The Real Estate Roundtable, one of the CRE industry’s most active lobbying groups, said in a statement that the major planks of tax and financial regulatory reform, infrastructure investment, immigration issues, energy policy and physical and cyber security will all present opportunities to advance the economy and the stability of U.S. real estate markets.
According to Roundtable CEO and President Jeffrey D. DeBoer, “Real estate public policies are non-partisan. They should be based on objective economic principles, responsive to changing economic cycles and sensitive to societal demands.”
Sanjay adds that stricter immigration laws are imminent. In the short-run, displacement of population could reduce national consumption side of the GDP equation. For the apartment market, more immigrant renters may double up, reducing occupancy.

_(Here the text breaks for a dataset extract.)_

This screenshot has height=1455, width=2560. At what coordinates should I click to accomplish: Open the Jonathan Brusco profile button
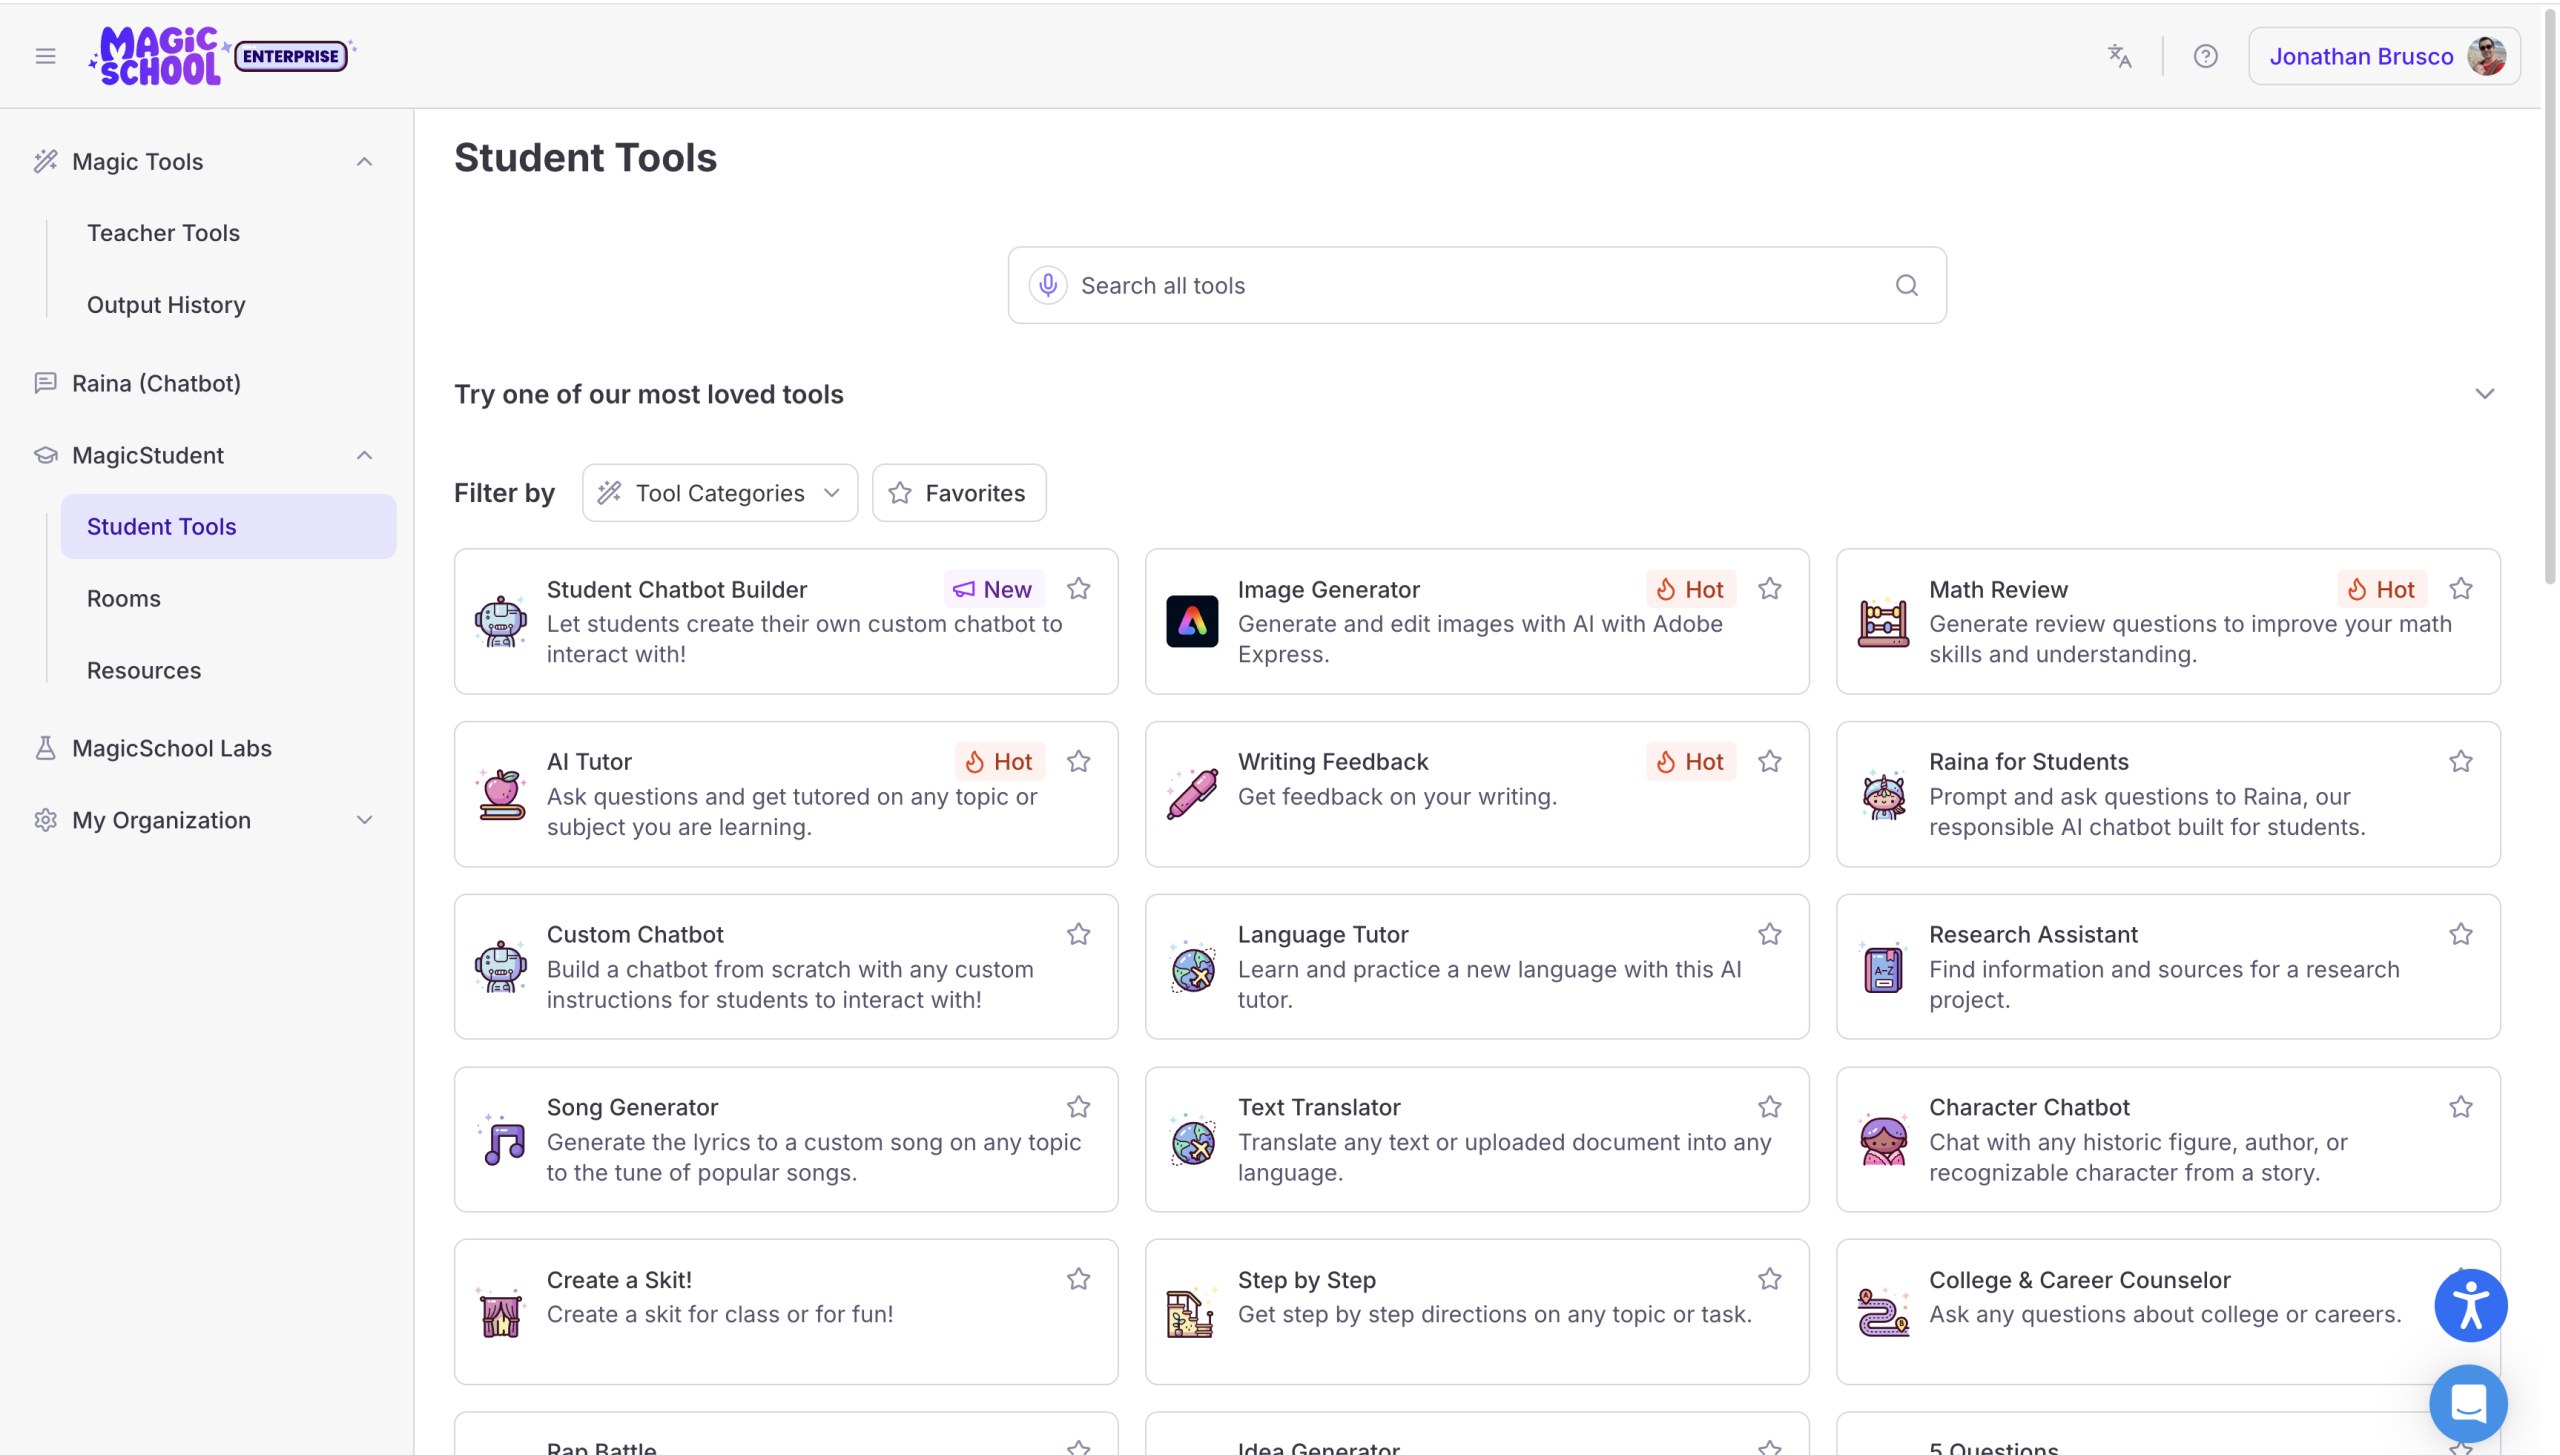coord(2383,56)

“Over the past ten years, approximately two-thirds of new renter households were foreign-born and minorities,” Munger says. “Stricter immigration policy would absolutely impede that growth moving forward, but we just don’t know how much yet.”
During an interview Nov. 13 on 60 minutes, Trump said he planned to immediately deport 2 million to 3 million undocumented immigrants who “have criminal records.”
Trump added that after securing the border, his Administration would make a “determination” on the remaining undocumented immigrants in the country “after everything gets normalized.”
According to The Washington Post Fact Checker, Trump likely gets his estimates from a Department of Homeland Security fiscal 2013 report stating that there were 1.9 million “removable criminal aliens.”
Randyl Drummer, CoStar, Senior News Editor, Los Angeles, weighed in on tax policy. “Most of president-elect Trump’s proposed policies on corporate, individual and foreign taxes have been widely embraced by the real estate and financial industries, with the exception of Trump’s vow during the campaign to scrap the deduction for carried interest income.”
Drummer adds that previous guidance provided by the Trump campaign reported that Trump’s tax reform plan would reduce marginal tax rates on individuals (top rate of 25 percent) and businesses (top rate of 15 percent), increase the standard deduction to nearly four times current levels, and put a cap on existing tax breaks other than mortgage interest and charitable giving.
“Regarding real estate ownership and investment, Trump said he would tax long-term capital gains at a maximum rate of 20 percent, impose a ‘reasonable cap’ on the deductibility of business interest expense, and tax carried interest as ordinary income,” Drummer writes.
Economists considered that potential Trump policies could put additional dollars in consumers’ pockets and therefore increase consumption to help boost GDP, and perhaps job growth. This would occur, for example, through potentially less cost for health care (for citizens and employers), child-care tax credits and higher wages for low-skilled workers.
“Trump said he also plans a $1 trillion infrastructure spending program over the next decade that could boost construction, and he also supports energy independence under his America First energy policy approach, and is expected to seek to ease restrictions on new off-shore drilling and fracking … and increase domestic natural gas production and revive U.S. coal mining,” said Drummer.
Sanjay adds, “[we expect the apartment market – and the economy – to be generally positive during the next four years, even though unexpected outside shocks could muddle things up.” If the economy-stimulating policies that Trump espoused during the campaign occur, a recession could be averted, according to Sanjay.
Based on published reports from Axiometrics, CoStar and television program 60 Minutes, with additional input from NAA staff; DeBoer comments reported by CoStar.